Mots-clés: sadisme, narcissisme, agressivité


 

 

Introdução

Amargurando queda constante nos índices de audiência em outros países, no Brasil, o Big Brother, programa no formato reality show, completou em 2018 a sua maioridade conquistando os melhores números de espectadores em seis anos (Oliveira, 2018). Mas o sucesso não se limita aos índices televisivos. Segundo levantamento realizado pelo El País, no Brasil, o termo "BBB" foi a principal busca do ano no Google em 2013, 2014, 2015 e 2017 (Oliveira, 2018).

Para dar uma dimensão do sucesso nas redes, em um mesmo dia o volume de buscas da frase "quem ganhou a prova do BBB18" teve semelhante ordem de grandeza de buscas sobre o pedido de prisão do ex-presidente Lula (Oliveira, 2018).

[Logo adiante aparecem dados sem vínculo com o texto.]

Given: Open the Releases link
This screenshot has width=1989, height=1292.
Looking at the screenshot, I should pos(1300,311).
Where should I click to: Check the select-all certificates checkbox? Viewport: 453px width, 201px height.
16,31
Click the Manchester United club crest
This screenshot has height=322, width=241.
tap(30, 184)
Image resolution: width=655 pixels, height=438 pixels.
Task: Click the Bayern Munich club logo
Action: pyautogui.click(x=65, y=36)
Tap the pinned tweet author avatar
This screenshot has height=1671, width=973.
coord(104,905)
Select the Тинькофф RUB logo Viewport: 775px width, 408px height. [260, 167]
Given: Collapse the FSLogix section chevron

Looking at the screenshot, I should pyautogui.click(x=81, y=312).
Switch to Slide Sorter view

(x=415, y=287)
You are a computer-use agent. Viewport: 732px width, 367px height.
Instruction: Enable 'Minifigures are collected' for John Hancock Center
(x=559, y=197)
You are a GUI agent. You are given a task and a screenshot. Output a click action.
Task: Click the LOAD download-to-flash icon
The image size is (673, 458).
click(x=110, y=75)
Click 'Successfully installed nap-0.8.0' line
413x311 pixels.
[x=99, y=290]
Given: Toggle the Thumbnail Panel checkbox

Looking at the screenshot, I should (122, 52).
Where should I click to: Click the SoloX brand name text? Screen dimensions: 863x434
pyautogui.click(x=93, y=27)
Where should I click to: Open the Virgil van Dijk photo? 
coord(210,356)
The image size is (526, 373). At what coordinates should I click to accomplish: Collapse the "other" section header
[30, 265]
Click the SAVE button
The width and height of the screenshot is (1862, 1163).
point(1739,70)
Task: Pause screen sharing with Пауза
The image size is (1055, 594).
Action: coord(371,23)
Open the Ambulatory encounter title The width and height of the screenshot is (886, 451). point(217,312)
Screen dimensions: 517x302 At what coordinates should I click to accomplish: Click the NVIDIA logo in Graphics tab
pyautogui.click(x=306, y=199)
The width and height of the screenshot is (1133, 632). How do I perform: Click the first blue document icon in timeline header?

A frase em questão se referia a outro recorde numérico obtido pelo programa: a prova de resistência mais longa de toda a sua história. Foram 43 horas sem comer, beber, dormir ou ir ao banheiro, com um detalhe significativo: por precaução médica, a prova foi encerrada antes da desistência de todos os participantes, isto é, sem que houvesse apenas um único resistente vencedor.

Tais provas determinam as posições no jogo, os prêmios e podem estabelecer também as condições a que os participantes serão sujeitos ao longo da semana, como a quantidade de alimentos ofertada ou o castigo a ser imposto.

O vencedor da prova do "anjo", por exemplo, tem um lado "monstro" que deve escolher dois participantes para serem submetidos a um castigo durante alguns dias, como ficar acorrentado com outro participante, ter de manter-se fantasiado e/ou realizar ações estapafúrdias, como pentear um macaco ao tocar de uma sirene.

Para completar, a audiência não participa apenas passivamente ou com comentários na internet. Em uma prova de resistência na qual os participantes ficaram confinados em um salão sem poder sentar ou deitar no chão, nem fazer necessidades fisiológicas ou gritar, quem definia a iluminação e o clima no interior da sala era o público, por meio de votações na internet. As insalubres opções eram frio, calor, chuva, muita chuva, garoa, vento, claro e escuro.

Segundo José Bonifácio de Oliveira, o Boninho, diretor do programa, "O 'BBB' não é cultura. É um jogo cruel" (Michael, 2010). Com efeito, o reality show é polêmico por suas "brincadeiras" sádicas, que Silvia Viana (2013) denomina rituais de sofrimento.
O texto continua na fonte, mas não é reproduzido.